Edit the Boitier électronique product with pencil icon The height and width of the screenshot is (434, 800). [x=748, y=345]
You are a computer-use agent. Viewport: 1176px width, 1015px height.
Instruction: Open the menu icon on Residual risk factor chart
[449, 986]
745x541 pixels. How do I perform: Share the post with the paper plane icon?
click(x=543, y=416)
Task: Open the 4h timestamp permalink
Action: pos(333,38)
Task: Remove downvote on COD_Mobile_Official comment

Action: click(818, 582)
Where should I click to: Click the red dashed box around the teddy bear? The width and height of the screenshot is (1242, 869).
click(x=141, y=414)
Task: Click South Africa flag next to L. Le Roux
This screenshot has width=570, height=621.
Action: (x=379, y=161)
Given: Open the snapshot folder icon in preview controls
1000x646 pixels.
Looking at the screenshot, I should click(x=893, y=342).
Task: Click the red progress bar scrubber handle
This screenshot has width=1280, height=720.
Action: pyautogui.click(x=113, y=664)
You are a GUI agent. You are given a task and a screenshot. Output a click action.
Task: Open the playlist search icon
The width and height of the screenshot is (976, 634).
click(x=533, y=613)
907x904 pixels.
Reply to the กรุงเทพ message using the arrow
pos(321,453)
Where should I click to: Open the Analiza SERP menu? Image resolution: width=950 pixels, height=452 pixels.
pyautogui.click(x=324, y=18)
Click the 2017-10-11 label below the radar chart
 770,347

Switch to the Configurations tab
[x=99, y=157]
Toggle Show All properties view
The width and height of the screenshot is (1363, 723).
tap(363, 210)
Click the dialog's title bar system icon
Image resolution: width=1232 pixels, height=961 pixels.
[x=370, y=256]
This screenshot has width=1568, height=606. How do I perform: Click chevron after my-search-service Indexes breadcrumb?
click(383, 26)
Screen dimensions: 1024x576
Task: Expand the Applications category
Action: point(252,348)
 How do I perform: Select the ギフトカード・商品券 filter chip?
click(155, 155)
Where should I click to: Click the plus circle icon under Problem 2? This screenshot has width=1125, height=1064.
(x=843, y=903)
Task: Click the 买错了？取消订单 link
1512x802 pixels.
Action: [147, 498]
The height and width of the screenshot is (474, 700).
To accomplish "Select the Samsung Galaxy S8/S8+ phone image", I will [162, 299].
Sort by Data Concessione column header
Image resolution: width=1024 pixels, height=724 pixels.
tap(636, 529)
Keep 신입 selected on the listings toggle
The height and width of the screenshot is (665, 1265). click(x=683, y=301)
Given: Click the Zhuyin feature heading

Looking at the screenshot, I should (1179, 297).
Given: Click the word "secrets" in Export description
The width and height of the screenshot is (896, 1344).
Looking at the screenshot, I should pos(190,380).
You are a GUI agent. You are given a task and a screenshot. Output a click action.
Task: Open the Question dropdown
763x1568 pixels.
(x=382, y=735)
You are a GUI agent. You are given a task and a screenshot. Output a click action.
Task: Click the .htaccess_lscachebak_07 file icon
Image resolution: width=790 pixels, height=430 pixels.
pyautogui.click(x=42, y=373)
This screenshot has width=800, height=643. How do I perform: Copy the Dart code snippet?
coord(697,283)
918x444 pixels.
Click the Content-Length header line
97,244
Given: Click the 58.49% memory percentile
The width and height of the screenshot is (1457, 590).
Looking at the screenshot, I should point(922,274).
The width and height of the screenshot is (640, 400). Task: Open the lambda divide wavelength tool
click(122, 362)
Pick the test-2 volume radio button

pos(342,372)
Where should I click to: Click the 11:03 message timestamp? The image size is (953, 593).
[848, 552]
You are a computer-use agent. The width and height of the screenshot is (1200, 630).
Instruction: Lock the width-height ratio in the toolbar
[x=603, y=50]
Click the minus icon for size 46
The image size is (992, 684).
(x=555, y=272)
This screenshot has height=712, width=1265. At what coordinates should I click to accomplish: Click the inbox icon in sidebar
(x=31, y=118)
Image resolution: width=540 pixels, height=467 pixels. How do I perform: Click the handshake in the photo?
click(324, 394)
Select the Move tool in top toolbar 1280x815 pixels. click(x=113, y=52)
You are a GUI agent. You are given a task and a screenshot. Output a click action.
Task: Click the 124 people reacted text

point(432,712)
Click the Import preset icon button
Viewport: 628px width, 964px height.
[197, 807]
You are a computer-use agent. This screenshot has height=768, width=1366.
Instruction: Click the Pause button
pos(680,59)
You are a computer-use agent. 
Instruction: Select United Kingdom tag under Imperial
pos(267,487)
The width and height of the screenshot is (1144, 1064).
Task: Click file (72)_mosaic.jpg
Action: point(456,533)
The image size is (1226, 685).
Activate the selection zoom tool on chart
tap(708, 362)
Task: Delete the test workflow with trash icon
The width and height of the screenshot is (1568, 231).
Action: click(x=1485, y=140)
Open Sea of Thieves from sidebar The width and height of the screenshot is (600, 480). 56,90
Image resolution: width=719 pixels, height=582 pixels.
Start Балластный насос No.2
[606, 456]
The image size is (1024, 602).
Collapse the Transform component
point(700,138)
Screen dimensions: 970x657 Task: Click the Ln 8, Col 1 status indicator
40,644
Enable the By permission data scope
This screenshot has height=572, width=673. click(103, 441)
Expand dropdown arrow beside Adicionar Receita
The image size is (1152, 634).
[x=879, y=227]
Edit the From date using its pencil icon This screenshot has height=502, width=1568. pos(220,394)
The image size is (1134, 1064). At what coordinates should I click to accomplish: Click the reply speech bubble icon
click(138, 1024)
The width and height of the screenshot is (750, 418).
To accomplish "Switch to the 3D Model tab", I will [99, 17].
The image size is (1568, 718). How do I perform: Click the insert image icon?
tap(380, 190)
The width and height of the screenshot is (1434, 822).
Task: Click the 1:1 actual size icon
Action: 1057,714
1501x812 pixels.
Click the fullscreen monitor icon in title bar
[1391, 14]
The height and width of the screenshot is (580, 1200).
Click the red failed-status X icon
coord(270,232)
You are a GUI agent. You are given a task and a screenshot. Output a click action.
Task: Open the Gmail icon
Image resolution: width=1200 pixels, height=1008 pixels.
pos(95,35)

# TASK INSTRUCTIONS:
Only the lines above from the one with "Image resolution: width=540" up to and including the one with "Select the Move" should be repeated, exactly as written.

# RESULT FOR THIS TASK:
Image resolution: width=540 pixels, height=467 pixels. How do I perform: Click the handshake in the photo?
click(324, 394)
Select the Move tool in top toolbar 1280x815 pixels. click(x=113, y=52)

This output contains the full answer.